A joint coordination committee has been formed comprising department directors, doctors, nursing and technical staff specialised in preventive healthcare, immunisation and mass-gathering medicine. Emiratis can also take advantage of free vaccinations in UAE health centres.
A programme has also been launched to train doctors when it comes to pilgrims’ medical examinations, vaccines and health requirements. The scheme consists of 140 doctors from primary health centres across all the Emirates. The aim of the programme is to provide the best possible medical care for Hajj pilgrims and to ensure they are fully aware of the services available to them.
About 900 people, 90 percent of them first-timers and 20 percent of them aged below 40 years, will undertake Hajj from Singapore where Muslims constitute 14 per cent of its 5.89-million population.

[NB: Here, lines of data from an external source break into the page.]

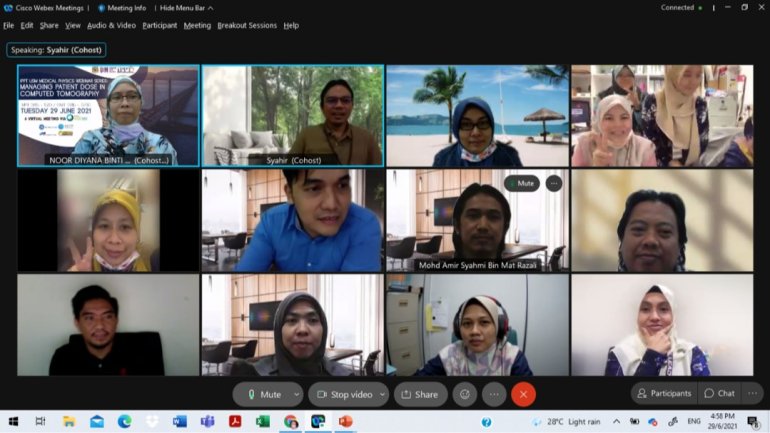Click the Share content button
Image resolution: width=770 pixels, height=433 pixels.
[x=420, y=394]
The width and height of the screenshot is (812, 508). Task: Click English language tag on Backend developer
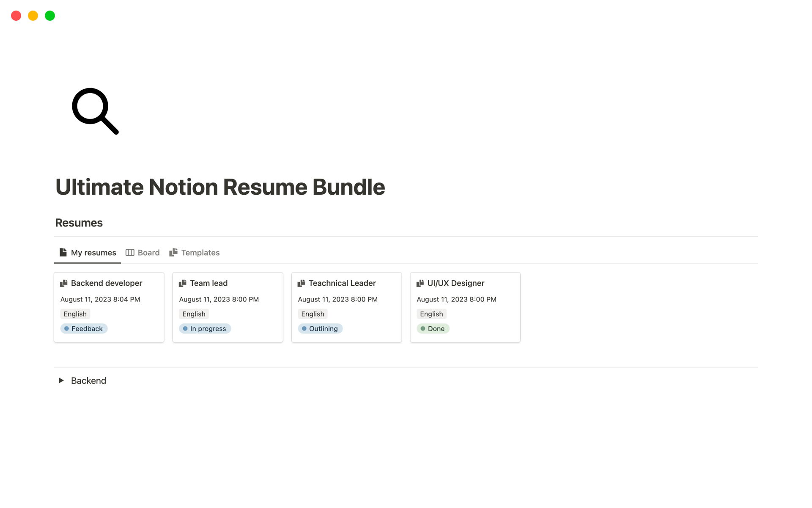point(75,314)
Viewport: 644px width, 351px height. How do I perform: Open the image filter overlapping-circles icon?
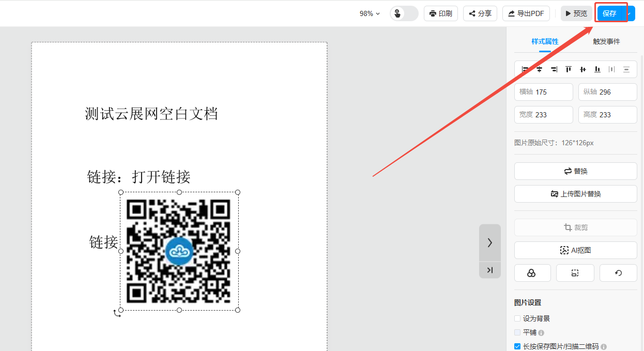(x=532, y=273)
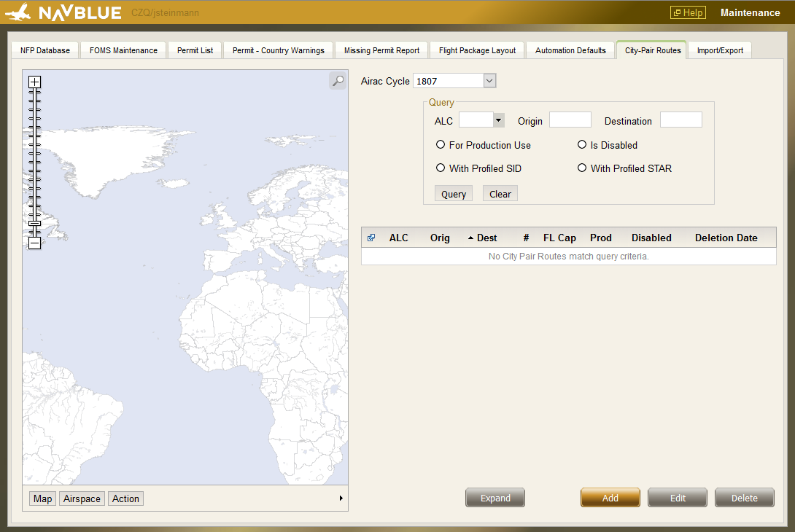The image size is (795, 532).
Task: Click the export icon in the results table header
Action: pos(371,237)
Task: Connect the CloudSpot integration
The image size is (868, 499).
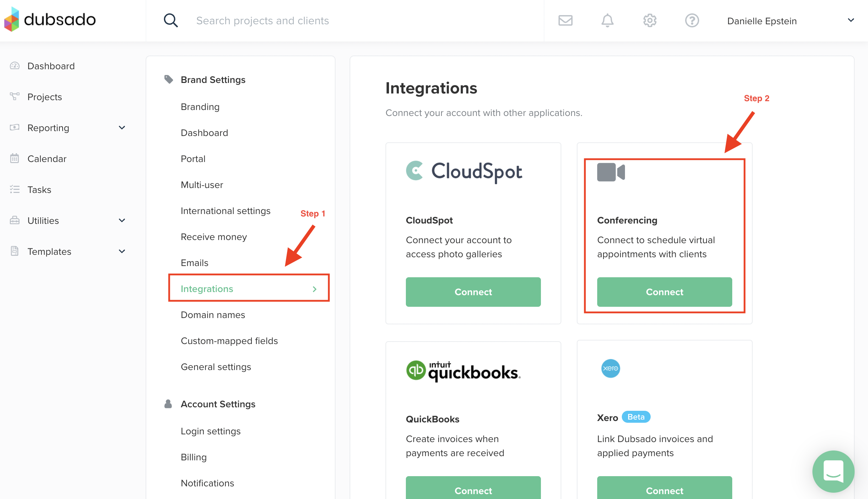Action: point(473,292)
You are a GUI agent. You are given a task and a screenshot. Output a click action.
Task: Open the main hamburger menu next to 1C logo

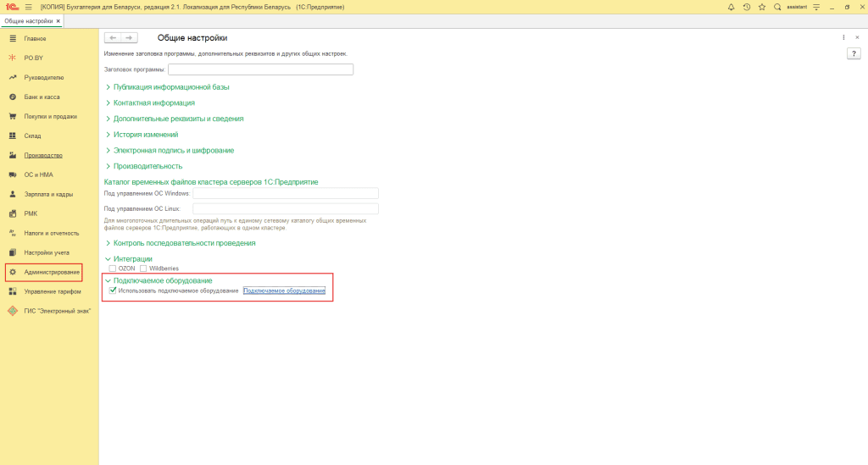point(28,7)
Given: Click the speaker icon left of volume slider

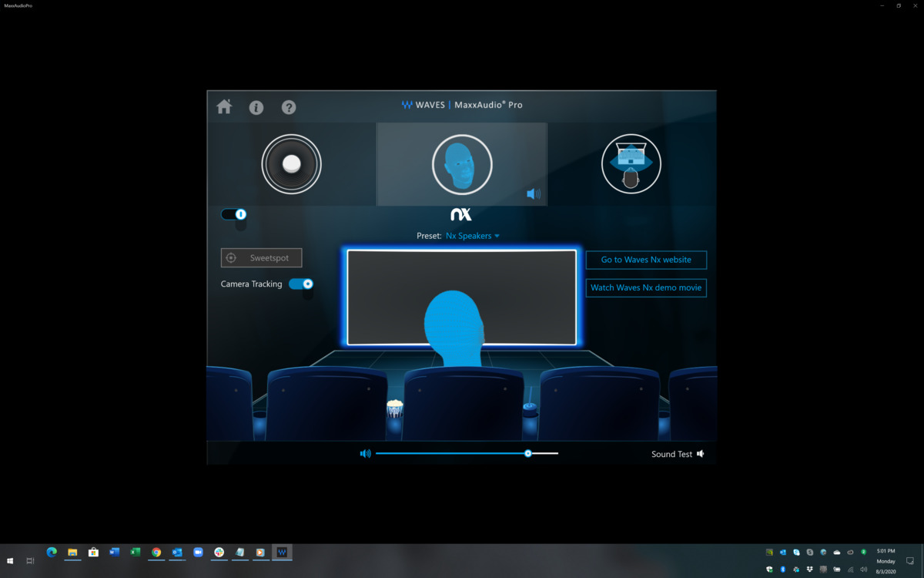Looking at the screenshot, I should 365,454.
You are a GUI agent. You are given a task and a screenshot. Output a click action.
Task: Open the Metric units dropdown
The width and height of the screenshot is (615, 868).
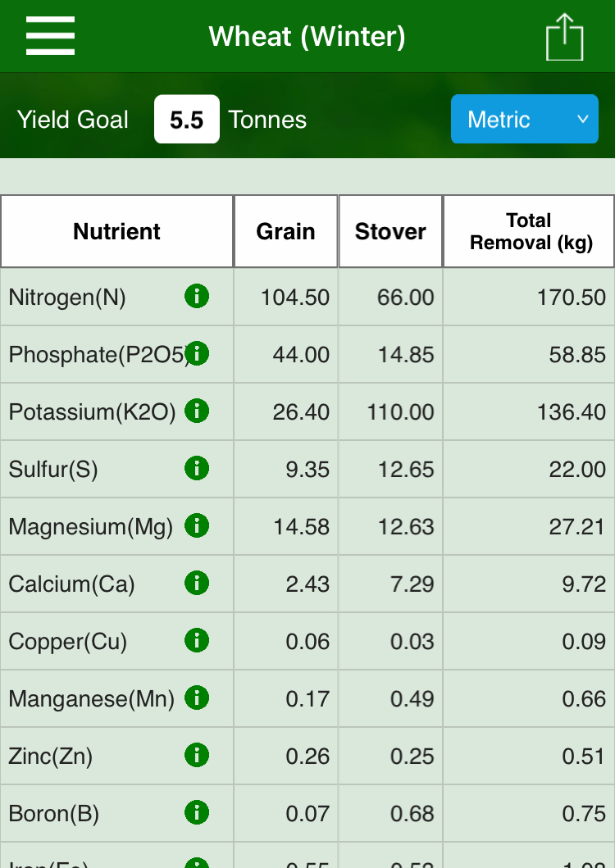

Singapore's official Hajj quota was jacked up to 900 last year and to 800 in 2017, six years after it requested an increase from the previous 680 places.
On its part, the Saudi Arabian government has been spending USD60 billion to expand the Grand Mosque which houses the Kaaba, and has deployed 100,000 security forces and 5,000 CCTV cameras to monitor the two-million strong crowds.
Hajji Zuber Gopalani, a Vadodara-based well-known educationist, is happy that despite India being a non-Muslim country, its Hajj quota is now higher than some of the leading Islamic countries in the world.
“I welcome the hike of 25,000 berths but considering the fact that India is home to 172 million Muslims with the third largest population in the world behind Indonesia and Pakistan, the country’s quota should have been increased by 100,000 more,” opines Gopalani who runs several educational institutions in Gujarat.